(Dataset entries)
— START —
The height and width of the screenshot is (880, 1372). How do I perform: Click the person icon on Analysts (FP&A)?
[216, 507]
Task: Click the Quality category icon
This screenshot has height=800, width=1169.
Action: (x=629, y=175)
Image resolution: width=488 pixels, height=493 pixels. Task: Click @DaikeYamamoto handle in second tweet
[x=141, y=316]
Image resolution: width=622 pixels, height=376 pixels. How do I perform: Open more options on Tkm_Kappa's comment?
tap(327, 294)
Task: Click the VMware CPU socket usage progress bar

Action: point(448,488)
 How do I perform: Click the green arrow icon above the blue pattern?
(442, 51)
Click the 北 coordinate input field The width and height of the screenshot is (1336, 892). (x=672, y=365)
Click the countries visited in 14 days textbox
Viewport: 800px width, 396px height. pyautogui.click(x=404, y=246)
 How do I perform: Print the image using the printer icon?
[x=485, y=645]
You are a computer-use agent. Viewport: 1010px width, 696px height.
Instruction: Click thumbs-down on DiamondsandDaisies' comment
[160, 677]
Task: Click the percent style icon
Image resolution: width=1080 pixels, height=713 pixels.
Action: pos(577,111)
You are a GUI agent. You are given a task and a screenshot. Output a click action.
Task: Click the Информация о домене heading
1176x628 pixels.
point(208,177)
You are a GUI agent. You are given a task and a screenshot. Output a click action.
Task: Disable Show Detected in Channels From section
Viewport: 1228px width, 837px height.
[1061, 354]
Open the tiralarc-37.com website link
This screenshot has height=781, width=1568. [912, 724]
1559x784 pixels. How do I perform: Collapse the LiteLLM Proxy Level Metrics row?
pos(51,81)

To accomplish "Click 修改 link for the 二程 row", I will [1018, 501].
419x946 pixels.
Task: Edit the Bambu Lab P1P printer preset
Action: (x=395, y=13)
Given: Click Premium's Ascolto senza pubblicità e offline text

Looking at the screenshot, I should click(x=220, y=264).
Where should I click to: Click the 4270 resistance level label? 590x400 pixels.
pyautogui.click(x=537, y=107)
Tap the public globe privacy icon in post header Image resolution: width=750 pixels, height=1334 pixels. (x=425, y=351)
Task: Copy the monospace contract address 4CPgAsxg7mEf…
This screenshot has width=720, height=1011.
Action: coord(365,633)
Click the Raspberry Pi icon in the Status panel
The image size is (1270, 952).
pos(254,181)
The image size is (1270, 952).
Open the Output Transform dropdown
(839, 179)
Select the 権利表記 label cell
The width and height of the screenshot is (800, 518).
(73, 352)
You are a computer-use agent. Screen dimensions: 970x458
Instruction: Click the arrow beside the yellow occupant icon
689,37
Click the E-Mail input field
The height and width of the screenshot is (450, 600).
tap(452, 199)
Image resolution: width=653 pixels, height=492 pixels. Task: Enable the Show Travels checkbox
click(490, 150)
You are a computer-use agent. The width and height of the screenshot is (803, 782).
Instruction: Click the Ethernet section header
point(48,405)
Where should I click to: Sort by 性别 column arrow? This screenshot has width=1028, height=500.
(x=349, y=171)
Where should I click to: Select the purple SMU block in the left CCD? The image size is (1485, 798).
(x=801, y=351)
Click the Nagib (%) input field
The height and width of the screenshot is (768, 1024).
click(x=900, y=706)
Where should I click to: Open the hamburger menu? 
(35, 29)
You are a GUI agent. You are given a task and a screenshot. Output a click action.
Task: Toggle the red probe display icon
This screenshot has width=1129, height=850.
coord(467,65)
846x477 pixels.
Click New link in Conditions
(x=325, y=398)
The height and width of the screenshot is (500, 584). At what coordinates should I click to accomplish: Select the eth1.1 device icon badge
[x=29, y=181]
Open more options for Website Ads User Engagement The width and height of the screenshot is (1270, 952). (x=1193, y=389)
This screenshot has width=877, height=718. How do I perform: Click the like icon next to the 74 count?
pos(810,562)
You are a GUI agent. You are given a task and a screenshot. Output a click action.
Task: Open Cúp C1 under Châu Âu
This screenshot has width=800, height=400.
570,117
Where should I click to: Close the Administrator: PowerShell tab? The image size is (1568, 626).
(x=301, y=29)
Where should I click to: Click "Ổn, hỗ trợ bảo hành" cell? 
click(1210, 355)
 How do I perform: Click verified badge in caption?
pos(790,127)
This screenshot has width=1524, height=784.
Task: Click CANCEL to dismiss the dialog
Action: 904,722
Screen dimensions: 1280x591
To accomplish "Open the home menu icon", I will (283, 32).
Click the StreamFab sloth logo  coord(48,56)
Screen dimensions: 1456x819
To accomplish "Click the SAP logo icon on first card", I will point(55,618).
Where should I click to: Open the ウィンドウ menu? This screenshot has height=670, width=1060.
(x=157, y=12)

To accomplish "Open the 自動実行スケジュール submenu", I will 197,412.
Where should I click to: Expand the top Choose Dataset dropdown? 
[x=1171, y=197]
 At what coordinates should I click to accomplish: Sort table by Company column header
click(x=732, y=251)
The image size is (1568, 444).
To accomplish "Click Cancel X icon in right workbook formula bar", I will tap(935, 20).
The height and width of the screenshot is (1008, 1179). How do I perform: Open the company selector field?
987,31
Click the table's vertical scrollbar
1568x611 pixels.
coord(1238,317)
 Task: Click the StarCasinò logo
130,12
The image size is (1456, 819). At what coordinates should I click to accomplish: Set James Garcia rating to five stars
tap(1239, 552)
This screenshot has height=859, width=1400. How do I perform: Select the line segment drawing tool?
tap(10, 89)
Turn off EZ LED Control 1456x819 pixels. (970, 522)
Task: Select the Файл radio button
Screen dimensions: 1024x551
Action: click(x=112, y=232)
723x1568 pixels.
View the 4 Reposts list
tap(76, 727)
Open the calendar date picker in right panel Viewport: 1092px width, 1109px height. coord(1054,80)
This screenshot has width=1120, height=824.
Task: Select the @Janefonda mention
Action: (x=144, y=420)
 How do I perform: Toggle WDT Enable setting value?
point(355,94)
— END —
▸ EXERCISE TASK: Return every line of the dataset entries above that contains the word "dropdown".

▸ ANSWER FOR THE TASK:
Open the Output Transform dropdown
Where should I click to: Expand the top Choose Dataset dropdown? 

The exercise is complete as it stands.